OBJECTIF = Dites si chacune des affirmations suivantes concorde avec l'extrait fourni. Répondez par oui ou par non, puis citez mot pour mot le passage de l'extrait qui tranche : (a) la commission s'était d'abord prononcée pour une interdiction aux moins de 16 ans ; (b) selon l'auteur, le producteur dispose à ce stade d'un droit de recours ; (c) après avoir revu le film, la commission a proposé une interdiction aux moins de 12 ans.

Dans un premier temps, la commission s’était prononcée sur une interdiction aux « moins de 16 ans », ce qui a un impact économique sérieux : distribution réduite, et non-diffusion sur les chaînes de télé classiques.

Le producteur a râlé car un film, c’est un plan busines.  La ministre explique qu’il a formé un  « recours », et qu’elle a du saisir la commission une seconde fois.

Bing, deux balourds !  A ce stade le producteur n’a aucun droit de recours. Tout au plus, il proteste, mais c’est tout. Et si la ministre veut baisser la protection, elle peut décider d’elle-même... mais il faut assumer…

La commission a revu le film, et a changé d’avis – proposant le passage de moins 16 à moins 10 – et la ministre indique alors qu’elle ne peut que suivre cet avis,.. ce qui est entièrement faux.

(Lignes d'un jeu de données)
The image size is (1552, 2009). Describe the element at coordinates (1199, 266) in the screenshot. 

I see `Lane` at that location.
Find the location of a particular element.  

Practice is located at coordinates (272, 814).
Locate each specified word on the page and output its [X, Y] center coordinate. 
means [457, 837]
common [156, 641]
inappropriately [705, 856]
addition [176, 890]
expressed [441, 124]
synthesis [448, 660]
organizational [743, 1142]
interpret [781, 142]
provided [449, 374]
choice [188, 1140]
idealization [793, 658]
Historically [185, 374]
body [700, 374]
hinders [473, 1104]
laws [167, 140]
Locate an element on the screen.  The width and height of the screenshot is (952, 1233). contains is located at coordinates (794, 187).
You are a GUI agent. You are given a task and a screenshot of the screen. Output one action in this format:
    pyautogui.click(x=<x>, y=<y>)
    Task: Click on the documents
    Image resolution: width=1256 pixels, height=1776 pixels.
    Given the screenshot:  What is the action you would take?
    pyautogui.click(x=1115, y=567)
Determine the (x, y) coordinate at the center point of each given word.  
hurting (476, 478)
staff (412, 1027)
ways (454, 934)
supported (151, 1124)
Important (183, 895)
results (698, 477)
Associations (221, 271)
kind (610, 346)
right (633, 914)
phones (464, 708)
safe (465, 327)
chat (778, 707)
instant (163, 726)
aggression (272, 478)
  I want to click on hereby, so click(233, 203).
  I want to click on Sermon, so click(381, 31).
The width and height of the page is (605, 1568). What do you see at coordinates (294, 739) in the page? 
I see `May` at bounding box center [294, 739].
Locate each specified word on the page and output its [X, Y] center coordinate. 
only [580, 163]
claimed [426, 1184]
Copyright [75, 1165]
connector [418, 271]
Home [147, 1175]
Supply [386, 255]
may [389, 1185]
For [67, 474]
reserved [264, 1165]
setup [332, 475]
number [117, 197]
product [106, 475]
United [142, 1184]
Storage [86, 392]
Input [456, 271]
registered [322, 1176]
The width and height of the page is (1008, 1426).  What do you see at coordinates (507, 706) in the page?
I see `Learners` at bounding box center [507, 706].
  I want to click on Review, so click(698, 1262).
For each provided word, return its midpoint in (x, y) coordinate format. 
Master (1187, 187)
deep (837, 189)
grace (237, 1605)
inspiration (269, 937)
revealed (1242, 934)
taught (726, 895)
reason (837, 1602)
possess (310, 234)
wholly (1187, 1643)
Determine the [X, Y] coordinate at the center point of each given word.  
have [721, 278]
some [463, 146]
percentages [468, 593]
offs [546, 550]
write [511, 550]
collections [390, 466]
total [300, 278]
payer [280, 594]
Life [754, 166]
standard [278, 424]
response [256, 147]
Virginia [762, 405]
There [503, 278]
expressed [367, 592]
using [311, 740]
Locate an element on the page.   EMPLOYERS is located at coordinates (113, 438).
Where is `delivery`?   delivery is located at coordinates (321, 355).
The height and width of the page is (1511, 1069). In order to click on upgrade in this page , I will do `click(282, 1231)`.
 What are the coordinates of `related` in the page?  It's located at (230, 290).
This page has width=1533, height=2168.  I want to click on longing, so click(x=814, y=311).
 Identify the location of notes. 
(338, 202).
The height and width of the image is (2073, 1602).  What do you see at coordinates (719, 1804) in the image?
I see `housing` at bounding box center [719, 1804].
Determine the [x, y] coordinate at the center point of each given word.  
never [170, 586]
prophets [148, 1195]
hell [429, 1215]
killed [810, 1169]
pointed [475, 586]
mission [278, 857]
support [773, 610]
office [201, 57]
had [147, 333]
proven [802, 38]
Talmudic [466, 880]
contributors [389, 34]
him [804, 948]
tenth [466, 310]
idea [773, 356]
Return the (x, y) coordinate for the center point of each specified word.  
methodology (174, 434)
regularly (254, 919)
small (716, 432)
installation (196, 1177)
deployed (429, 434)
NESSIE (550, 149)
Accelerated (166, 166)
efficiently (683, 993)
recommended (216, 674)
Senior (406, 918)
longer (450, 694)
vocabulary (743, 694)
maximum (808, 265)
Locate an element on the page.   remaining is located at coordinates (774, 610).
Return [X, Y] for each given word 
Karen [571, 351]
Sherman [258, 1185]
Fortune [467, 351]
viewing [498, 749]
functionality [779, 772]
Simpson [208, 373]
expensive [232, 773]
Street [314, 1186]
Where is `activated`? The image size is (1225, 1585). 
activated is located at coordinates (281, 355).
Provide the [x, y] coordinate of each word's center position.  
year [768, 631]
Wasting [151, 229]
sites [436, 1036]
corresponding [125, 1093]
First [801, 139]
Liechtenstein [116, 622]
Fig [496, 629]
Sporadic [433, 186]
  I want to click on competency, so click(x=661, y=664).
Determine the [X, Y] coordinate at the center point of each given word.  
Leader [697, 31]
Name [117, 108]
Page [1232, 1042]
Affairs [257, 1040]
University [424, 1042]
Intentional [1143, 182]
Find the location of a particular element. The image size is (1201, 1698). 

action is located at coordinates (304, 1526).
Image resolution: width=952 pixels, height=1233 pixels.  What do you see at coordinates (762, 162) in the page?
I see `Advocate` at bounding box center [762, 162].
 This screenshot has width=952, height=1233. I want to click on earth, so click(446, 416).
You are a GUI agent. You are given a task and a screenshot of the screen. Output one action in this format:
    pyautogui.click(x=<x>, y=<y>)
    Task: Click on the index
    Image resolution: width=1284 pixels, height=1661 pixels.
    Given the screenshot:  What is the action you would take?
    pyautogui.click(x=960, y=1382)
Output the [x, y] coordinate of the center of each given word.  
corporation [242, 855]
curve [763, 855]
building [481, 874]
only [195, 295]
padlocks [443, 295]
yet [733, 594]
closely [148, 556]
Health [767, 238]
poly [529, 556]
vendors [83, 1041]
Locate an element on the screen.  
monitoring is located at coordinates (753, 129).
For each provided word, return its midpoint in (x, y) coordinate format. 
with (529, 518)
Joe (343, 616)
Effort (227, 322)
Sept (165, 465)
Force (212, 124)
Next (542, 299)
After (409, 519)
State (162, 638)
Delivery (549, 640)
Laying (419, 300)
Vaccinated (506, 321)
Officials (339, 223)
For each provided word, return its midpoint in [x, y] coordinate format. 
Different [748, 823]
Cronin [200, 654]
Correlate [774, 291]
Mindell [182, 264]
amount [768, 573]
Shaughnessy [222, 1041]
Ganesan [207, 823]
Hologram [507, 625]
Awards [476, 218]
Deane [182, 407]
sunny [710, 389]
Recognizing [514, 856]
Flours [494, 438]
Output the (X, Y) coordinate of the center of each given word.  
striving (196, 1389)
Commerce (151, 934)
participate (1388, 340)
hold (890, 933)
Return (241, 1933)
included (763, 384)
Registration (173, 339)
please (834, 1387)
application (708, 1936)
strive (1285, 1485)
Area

RÉPONSE CI-DESSOUS =
(a) Oui : « la commission s’était prononcée sur une interdiction aux « moins de 16 ans » »
(b) Non : « A ce stade le producteur n’a aucun droit de recours. »
(c) Non : « proposant le passage de moins 16 à moins 10 »